------ Task data
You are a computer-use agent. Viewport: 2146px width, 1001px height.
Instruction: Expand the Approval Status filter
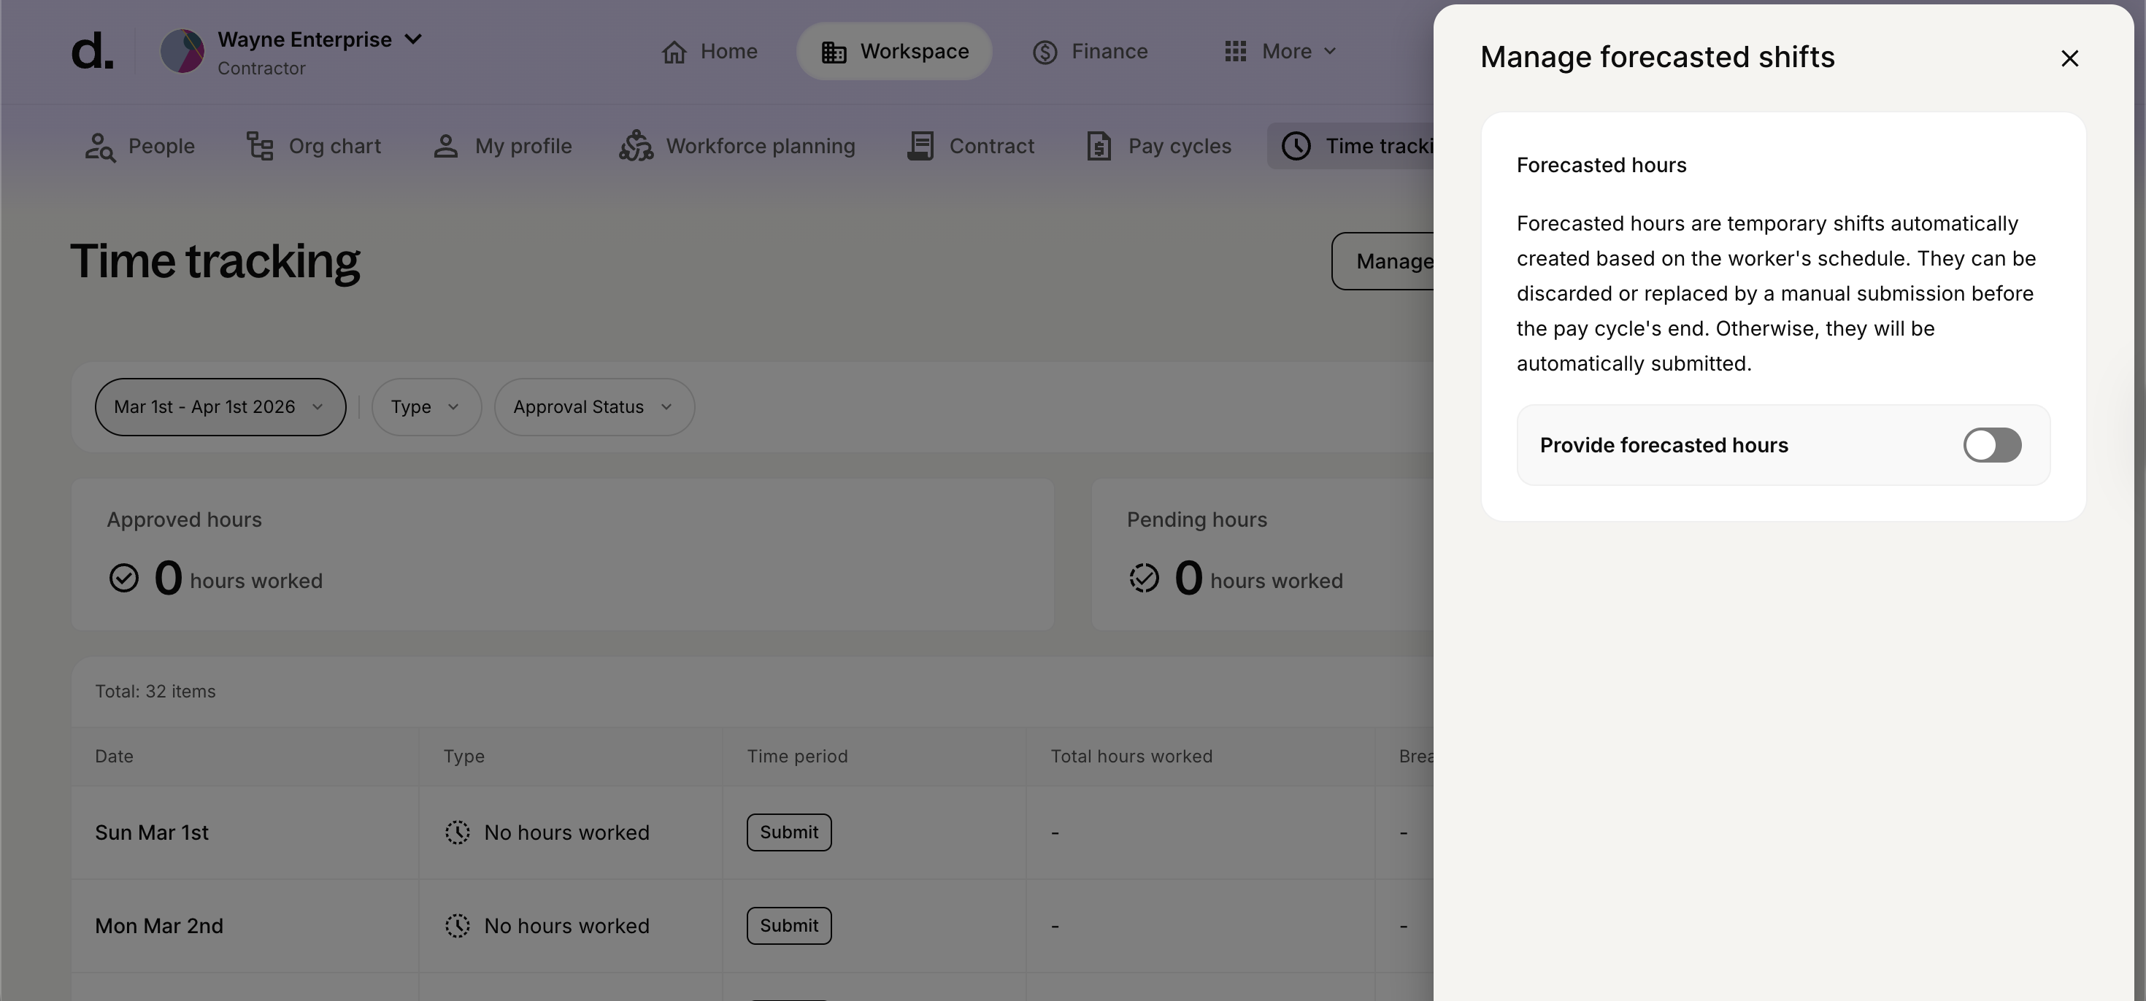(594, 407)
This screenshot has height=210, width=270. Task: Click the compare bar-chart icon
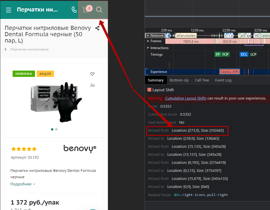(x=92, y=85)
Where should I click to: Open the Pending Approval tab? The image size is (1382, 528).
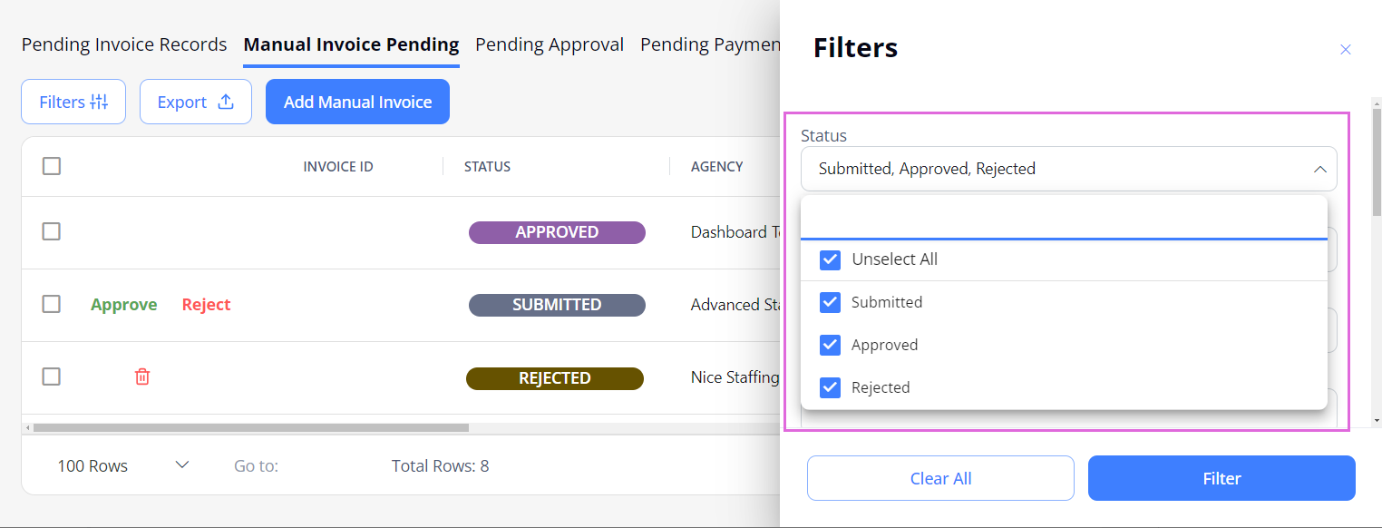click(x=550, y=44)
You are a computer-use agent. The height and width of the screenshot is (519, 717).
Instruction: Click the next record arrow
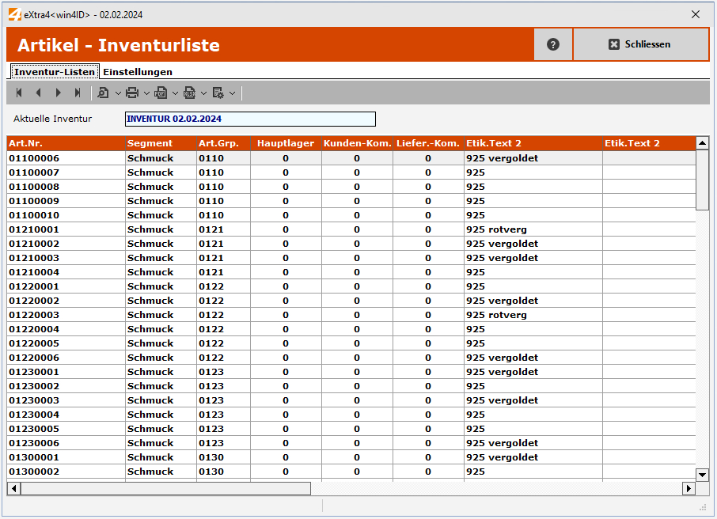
------------
* Set task *
Rewrite all of the items above, replacing "computer-use agent" with "GUI automation agent" wherever it appears and leaving everything else as it is. Leave out the pictures.

* Written reply *
You are a GUI automation agent. Viewport: 2146px width, 1001px height.
Instruction: Expand the Approval Status filter
(594, 407)
This screenshot has height=210, width=270. Task: Click the compare bar-chart icon
(x=92, y=85)
Where should I click to: Open the Pending Approval tab? The image size is (1382, 528).
click(x=550, y=44)
You are a GUI automation agent. The height and width of the screenshot is (519, 717).
Instruction: Click the next record arrow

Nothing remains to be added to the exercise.